Die – trotz aller Risikofaktoren – zunehmende und individuell erwünschte höhere Lebenserwartung mit konsekutiv gesellschaftlicher „Überalterung“ hat ihren Preis: immer mehr ältere Menschen mit hoher Krankheitslast und immer weniger jüngere Mitmenschen als helfende und heilende Entlaster. Eine lange absehbare Entwicklung.
Anstatt die Problematik tatkräftig und nicht nur wortgewaltig und halbherzig anzupacken, versucht man uns neuerdings mit der übermenschlichen Potenz digitaler „Wundermittelchen“ zu vertrösten. Selbstredend brauchen wir auch moderne digitale Technik, Infrastruktur und Vernetzung, um unter anderem die zunehmenden medizinischen Daten schneller und effektiver zu nutzen.
Wenn Politiker aber effekthaschend verkünden, digitale Patientenakten und digitale Impfpässe und ähnliches würden uns per se gesünder machen, dann bekomme ich Bauchgrimmen und Kopfschmerzen. Eine wissenschaftlich basierte, kritisch evaluierte moderne Medizin und gut aus- und weitergebildetes Personal sind und bleiben entscheidend.
Ich bin ein großer Fan der Möglichkeiten und des Komforts einer (möglichst seriösen) digitalen Welt. Online-Banking etwa ist super. Aber wenn mein Bankberater mir versprechen würde, alleine dadurch würde viel mehr Geld auf meinem Konto landen, dann würde ich das bestenfalls als „Verdummungsversuch“ betrachten.
Und dass schulische Bildung durch massenweise Ausgabe von Laptops den entscheidenden Impuls bekommt, dass städtischer Verkehr und Klima durch Myriaden wild verstreuter E-Scooter gerettet werden und topgestylte digitale Speisekarten in Restaurants, die kein Personal mehr finden, satt machen, will mich irgendwie nicht überzeugen.
Die besten Technologien sind willkommene und notwendige Hilfsmittel, aber primär vertraue ich zumindest in den wichtigsten Lebensbereichen immer noch auf die Kraft und Kompetenz von Menschen – sei es medizinisches Personal, Pädagogen, Erzieher und viele mehr.
Salopp formuliert: „Personal“ vor „Digital“. Gemeint ist mehr bürgernahes Fachpersonal und weniger bürgerferne Bürokraten. Nebenbei: Digitale Technik macht sich übrigens deutlich besser in gepflegten und ansehnlichen Krankenhäusern, Schulen oder Kitas.

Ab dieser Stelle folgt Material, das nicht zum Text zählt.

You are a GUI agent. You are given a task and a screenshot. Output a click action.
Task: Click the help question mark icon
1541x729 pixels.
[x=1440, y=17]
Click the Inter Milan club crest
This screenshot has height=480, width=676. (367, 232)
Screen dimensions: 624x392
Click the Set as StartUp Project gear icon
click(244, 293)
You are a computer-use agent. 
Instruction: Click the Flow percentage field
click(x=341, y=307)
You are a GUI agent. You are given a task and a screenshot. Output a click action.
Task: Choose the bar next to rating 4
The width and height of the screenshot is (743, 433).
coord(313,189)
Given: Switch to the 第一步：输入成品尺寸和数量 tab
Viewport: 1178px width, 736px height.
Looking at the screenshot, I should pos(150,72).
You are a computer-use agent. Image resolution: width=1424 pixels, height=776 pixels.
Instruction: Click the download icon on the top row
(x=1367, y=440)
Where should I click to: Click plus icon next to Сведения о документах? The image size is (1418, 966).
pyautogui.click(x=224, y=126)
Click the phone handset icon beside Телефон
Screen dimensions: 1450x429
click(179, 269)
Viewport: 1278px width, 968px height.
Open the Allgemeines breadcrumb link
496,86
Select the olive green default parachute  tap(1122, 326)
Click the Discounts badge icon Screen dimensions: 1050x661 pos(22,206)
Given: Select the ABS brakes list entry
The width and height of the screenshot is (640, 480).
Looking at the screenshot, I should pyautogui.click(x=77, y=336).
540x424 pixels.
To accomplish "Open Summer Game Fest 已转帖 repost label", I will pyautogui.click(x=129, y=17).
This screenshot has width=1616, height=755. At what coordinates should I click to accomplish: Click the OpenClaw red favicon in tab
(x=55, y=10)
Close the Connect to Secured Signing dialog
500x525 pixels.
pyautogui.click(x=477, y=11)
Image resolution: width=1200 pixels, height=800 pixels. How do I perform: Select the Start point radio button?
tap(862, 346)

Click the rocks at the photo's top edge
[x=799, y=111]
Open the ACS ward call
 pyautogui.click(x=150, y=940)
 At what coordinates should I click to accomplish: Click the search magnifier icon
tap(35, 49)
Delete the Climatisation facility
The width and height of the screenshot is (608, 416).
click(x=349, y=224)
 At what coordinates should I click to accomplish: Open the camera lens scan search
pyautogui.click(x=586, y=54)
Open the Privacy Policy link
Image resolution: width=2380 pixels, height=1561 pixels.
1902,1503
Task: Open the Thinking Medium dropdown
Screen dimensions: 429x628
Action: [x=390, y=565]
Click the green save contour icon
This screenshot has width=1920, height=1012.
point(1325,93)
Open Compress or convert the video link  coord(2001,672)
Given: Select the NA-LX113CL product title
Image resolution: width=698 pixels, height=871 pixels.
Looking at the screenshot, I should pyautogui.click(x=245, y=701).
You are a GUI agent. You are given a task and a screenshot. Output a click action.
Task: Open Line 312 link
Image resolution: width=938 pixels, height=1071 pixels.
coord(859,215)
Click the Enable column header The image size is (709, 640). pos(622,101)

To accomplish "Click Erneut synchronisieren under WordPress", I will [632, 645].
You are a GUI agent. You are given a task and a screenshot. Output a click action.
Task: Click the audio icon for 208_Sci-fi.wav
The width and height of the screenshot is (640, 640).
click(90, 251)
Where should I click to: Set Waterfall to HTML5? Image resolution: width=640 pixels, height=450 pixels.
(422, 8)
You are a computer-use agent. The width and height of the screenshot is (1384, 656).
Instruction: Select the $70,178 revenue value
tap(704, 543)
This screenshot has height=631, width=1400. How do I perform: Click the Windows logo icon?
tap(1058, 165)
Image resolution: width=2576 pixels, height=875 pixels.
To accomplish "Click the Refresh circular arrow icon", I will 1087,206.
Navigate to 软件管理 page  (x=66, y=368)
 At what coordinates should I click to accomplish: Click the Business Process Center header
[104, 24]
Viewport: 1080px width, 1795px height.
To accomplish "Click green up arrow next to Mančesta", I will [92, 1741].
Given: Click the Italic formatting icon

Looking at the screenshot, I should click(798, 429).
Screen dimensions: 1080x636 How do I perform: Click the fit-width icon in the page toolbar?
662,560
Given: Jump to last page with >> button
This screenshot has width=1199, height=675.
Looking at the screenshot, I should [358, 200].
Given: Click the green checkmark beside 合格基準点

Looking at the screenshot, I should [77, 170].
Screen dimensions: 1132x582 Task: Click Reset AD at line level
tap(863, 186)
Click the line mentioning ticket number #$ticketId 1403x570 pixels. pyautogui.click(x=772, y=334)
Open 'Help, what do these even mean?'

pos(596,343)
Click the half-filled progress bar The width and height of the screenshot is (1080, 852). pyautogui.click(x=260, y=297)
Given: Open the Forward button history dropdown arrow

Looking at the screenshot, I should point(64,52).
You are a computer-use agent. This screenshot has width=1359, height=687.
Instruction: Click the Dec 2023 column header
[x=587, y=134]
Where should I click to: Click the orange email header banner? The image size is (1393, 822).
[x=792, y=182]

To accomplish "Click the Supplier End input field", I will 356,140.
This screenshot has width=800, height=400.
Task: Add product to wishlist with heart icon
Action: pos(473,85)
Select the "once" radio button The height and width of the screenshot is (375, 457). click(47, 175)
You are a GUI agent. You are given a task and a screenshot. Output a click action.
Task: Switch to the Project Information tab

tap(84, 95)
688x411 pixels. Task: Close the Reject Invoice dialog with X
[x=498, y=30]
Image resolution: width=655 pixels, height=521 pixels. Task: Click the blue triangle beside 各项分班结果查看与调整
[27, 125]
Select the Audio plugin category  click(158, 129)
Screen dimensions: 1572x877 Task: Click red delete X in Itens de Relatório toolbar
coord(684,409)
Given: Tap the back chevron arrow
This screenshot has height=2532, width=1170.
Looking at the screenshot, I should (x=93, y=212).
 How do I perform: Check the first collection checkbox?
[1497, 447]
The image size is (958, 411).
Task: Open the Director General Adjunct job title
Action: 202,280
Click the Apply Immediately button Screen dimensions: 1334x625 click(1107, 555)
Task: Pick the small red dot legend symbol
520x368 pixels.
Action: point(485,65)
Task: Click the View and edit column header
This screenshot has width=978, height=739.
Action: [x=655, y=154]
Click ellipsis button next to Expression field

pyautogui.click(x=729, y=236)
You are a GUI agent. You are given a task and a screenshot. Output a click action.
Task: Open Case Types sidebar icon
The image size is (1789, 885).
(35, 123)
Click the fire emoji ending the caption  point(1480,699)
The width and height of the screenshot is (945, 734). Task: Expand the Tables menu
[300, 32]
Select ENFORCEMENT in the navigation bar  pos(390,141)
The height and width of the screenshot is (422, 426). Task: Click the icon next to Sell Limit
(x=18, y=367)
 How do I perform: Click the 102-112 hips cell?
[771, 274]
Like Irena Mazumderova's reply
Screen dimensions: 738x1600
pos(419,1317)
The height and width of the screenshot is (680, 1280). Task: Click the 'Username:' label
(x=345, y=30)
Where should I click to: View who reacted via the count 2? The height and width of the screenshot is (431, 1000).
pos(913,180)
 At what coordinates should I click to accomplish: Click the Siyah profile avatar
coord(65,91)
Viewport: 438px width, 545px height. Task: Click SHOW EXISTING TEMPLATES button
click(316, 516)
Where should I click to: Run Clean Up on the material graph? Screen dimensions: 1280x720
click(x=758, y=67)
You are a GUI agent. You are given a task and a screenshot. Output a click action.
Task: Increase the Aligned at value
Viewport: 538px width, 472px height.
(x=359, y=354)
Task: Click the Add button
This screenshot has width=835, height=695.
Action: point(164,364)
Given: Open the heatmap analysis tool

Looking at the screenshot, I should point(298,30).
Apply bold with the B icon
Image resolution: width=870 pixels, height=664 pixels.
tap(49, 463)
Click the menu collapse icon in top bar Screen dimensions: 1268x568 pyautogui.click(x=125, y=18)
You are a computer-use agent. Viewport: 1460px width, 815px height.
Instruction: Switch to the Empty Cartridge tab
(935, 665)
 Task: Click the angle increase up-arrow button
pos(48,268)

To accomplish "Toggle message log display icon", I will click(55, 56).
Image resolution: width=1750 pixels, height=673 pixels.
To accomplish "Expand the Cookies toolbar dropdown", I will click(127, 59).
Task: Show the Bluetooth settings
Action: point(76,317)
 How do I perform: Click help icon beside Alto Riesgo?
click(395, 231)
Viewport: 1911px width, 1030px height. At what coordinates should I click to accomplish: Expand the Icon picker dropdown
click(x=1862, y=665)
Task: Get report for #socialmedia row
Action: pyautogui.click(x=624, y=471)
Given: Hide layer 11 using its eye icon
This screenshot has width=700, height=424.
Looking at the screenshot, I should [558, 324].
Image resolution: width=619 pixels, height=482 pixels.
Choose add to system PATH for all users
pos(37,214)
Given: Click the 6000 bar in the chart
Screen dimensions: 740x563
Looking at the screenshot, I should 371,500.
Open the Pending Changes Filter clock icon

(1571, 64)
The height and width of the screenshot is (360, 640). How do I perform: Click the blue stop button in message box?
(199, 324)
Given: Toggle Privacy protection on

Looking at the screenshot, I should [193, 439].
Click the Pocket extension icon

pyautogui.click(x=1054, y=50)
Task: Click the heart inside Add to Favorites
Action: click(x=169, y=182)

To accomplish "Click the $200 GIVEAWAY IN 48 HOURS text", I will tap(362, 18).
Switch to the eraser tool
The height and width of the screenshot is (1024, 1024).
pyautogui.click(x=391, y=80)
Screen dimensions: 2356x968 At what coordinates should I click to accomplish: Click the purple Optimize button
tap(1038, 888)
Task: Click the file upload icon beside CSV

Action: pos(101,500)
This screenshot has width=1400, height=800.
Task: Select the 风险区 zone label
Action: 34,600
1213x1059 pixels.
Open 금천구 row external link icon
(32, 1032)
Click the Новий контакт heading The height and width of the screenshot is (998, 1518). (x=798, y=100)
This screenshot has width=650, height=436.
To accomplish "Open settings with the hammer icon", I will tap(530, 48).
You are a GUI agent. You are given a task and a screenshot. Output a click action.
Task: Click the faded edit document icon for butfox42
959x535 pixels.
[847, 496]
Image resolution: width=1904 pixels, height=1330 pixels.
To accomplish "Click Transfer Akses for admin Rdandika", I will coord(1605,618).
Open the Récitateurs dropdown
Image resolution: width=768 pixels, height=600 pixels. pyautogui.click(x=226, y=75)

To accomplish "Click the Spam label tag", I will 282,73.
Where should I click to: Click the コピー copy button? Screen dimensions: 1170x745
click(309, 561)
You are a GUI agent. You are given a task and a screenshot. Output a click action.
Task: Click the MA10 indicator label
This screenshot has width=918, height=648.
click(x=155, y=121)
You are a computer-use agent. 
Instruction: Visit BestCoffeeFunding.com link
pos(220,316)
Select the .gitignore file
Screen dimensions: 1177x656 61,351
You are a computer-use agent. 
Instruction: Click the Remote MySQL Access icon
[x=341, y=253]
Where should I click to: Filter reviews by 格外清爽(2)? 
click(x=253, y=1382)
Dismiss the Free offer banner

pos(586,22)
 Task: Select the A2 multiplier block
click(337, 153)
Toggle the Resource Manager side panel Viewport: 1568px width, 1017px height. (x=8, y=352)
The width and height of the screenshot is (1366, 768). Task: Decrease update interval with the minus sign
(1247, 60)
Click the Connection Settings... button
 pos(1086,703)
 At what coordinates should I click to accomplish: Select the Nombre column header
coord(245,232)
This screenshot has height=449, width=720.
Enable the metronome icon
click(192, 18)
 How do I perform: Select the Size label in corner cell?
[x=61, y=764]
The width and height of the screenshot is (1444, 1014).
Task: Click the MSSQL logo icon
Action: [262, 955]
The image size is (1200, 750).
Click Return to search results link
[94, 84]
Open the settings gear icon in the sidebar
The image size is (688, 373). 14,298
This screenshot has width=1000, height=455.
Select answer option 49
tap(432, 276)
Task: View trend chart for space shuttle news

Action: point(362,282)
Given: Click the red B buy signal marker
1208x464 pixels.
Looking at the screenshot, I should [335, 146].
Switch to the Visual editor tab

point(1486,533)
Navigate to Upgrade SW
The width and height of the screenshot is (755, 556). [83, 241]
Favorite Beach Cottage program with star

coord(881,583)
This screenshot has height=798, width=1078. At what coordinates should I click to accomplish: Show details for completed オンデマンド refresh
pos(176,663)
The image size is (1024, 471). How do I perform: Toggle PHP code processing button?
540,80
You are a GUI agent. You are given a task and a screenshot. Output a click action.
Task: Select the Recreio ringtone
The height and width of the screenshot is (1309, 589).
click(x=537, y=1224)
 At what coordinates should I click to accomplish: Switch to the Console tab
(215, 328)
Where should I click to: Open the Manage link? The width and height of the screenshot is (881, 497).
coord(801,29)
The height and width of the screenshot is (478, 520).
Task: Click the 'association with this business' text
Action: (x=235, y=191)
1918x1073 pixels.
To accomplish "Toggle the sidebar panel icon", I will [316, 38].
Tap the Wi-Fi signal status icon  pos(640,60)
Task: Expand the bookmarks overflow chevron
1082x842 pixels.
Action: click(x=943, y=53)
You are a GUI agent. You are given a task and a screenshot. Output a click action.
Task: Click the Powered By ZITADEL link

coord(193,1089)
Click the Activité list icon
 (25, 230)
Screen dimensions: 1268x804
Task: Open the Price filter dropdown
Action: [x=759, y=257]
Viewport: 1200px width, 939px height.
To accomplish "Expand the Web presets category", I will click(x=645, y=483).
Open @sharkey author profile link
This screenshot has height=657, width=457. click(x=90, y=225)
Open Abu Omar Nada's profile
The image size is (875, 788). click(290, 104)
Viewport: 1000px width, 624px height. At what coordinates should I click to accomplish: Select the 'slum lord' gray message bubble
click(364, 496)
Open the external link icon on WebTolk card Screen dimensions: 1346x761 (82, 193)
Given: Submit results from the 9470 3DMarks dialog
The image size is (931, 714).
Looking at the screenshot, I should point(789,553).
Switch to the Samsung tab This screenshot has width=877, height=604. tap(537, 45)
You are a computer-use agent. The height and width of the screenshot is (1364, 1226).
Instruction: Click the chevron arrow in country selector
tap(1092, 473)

Schönes Bauen und Renovieren ist immer noch möglich und kein digitales Hexenwerk, wie viele „Politbauten“ anschaulich belegen. Apropos Bauen: Dass befahrbare Straßen wieder Regel und Langzeitbaustellen wieder Ausnahme werden, würden viele im realen Alltag mehr schätzen als digital präsentierte bauliche Computeranimationen und Visionen.
Aber genug lamentiert! Kleine Anekdote zum Schluss. Kürzlich wollte ich spontan zu einem Fußballspiel, um einen saarländischen Topverein anzufeuern. Noch knapp vor Spielbeginn schaffte ich es vor die vier Kassenhäuschen; kein Mensch davor, drinnen jeweils zwei handyversunkene, gelangweilte Personen. Auf mein „Bitte noch ein Ticket“ sagte man, ich müsse das im Internet auf irgendeiner „Plattform“ aussuchen, mich registrieren und bestellen, dann über ein digitales Bezahlsystem das Geld überweisen, dann auf eine E-Mail warten, eventuell noch mit Passwort öffnen und ausdrucken oder mit dem Bildschirmnachweis durch die Stadionkontrolle gehen.
Da ich kein Smartphone bei mir hatte und mittlerweile der Anstoß schon erfolgt war, habe ich es noch mit Kredit- und EC-Karte versucht, was sonst oft Probleme gelöst hat. Aber keine Chance! Ungläubig habe ich mich noch umgeschaut, ob irgendwo eine versteckte Kamera im Spiel sei.
Ich bin dann zur Abkühlung ein großes Eis essen gegangen, das hat wie in „alten“ Zeiten geklappt und geschmeckt! Und nur ein Drittel des Eintrittspreises gekostet. Das Fußballmatch ging übrigens katastrophal „in die Hose“.